The Perils of Being Too Opinionated
It’s safe to say I’m an opinionated person. No one would ever accuse me of being a shrinking violet (more like a shrieking violet) or someone who waffles about what they think or whether or not they should express it. But more so than having a steadfast opinion, I just like to have an opinion in general, and then I like to express it to anyone who will listen. Perhaps my mother was right, maybe I just like to hear myself talk.
When I think something is nice I don’t just like it, it’s the best thing ever since the invention of the wheel or gluten-free cookie dough and I want to tell everyone about it. And when I don’t like something, it’s not just so-so, I loathe it with an intensity that most people reserve for war, disease, and their mortal enemies. I feel deeply, both highs and lows, but this kind of extreme thinking (and opining out loud) has gotten me into trouble on more than one occasion.
The first example I can recall (and I’m sure there are many others that I can’t) took place during a student talent show at my middle school. I can still remember sitting in the cafeteria/auditorium (cleverly dubbed the “Cafetorium” by those creative thinkers at the school board), surrounded by classmates, when the next act was announced – a dance group performing to “Ain’t Too Proud to Beg”.
I immediately started (rather effusively) expressing my love for Rick Astley and this oh so cool song. I thought I was the most sophisticated 6th grader around, sure that my classmates would be obviously impressed with my superior and worldly musical knowledge. Then the dance began.
And suddenly it wasn’t the deep voice of Rick Astley that came booming through the speakers, but the twangy rap of Lisa “Left Eye” Lopes, and the opening chords of TLC (keep in mind this was 1992). I wasn’t sophisticated. I was clearly out of the loop. And I was mortified. Not that I had attributed the song to the wrong artist (never mind that the original “Ain’t Too Proud to Beg” wasn’t even from Rick Astley, but from The Temptations; oh my naïve and obnoxiously stubborn young mind), but that I had been so resolute in expressing my opinion, leaving no room to backtrack when it turned out to be wrong. Story of my life.

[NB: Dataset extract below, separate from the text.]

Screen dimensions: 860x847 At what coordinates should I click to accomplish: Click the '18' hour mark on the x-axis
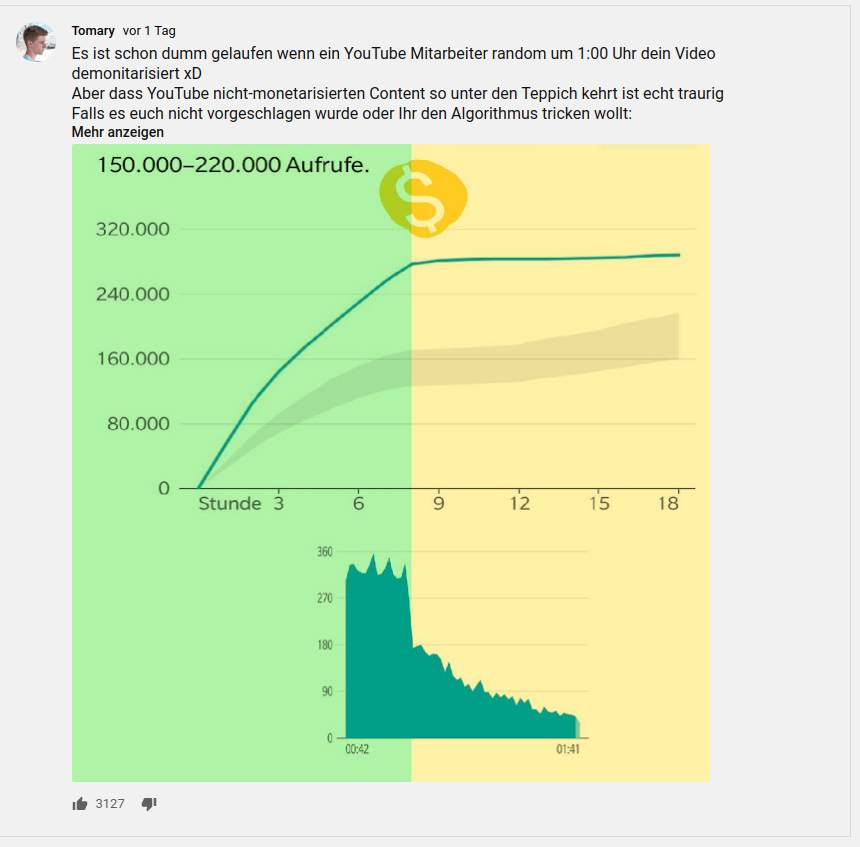click(x=669, y=504)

You would think that somewhere in the last two decades I’d have learned my lesson but it happened again recently when I found myself with a group of friends, railing against a newly opened barber shop in town, dubbed “Dirty Sanchez.” I spent 10 minutes explaining how obnoxious I find people whose only goal is to shock by any means necessary, and how any respectful man with a decent set of morals should boycott the shop based on the offensively sexual innuendo of the name alone (if you don’t know what a Dirty Sanchez is, Google it now, but be warned, it’s definitely NSFW). After letting me exhaust all my negativity a friend promptly informed me that a Dirty Sanchez is actually a style of mustache, and that it was likely that (and not the offensive sexual act) that the name was referring to. It is a barbershop after all.

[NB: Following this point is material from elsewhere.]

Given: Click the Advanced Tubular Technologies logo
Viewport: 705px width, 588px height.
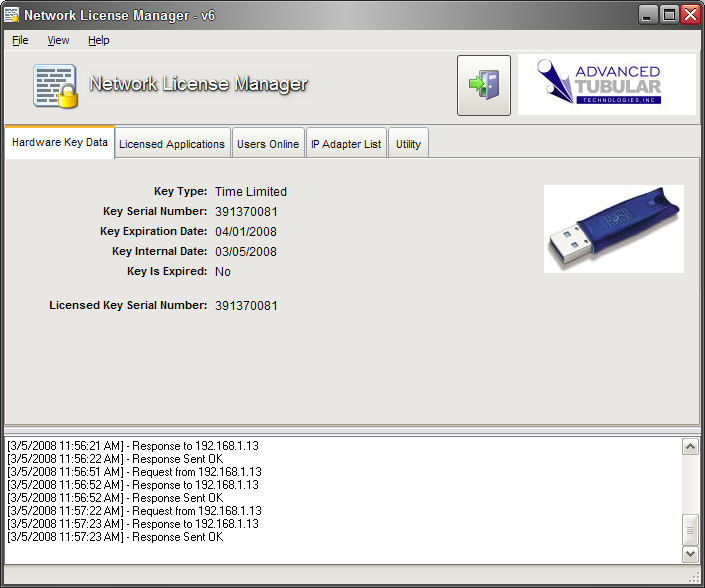Looking at the screenshot, I should [606, 85].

For the record, after much Googling I can still only find reference to Dirty Sanchez as a sexual act (leading me to believe that the hipster barbers really are trying to shock, and leaving whoever looks at my browsing history to wonder what kind of kinky things I’m into), but I will also acknowledge that, once again, I left little room to negotiate my way out of an overly cemented opinion. There is a peril to being too opinionated.
I’m not saying we shouldn’t have an opinion and I’m definitely not saying we shouldn’t express it, but I can recall many sessions with my therapist discussing the benefits of a more moderate point of view; the usefulness of terms like “maybe” and “perhaps” in creating open, two-way dialogue instead of shouting my, often quite obstinate, opinions from my soapbox.
Maybe some of you reading this can relate. Maybe you’ve gone to bat for something that later turned out to be false or simply a subject on which you changed your mind. Lactose intolerance? Free trade? Britney Spears’ musical talent? I think perhaps the lesson here is that it’s okay to feel strongly about something, provided that you (i) know what you’re talking about, (ii) are open to other opinions, and (iii) can admit when you’re wrong. I’ve got a long way to go, but I used both “maybe” and “perhaps” with genuine intent in that last paragraph so maybe there’s hope for me yet.